--- Start ---

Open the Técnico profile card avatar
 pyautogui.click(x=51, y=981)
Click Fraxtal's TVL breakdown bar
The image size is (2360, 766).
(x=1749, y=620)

--- End ---

Instruction ▸ Reproduce every line of the records, requests included, with each coordinate in the answers multiplied by 0.95 and rounded to a whole number, halves going up.

Solution for this exercise ▸
Open the Técnico profile card avatar
 pyautogui.click(x=48, y=932)
Click Fraxtal's TVL breakdown bar
The image size is (2360, 766).
(x=1662, y=589)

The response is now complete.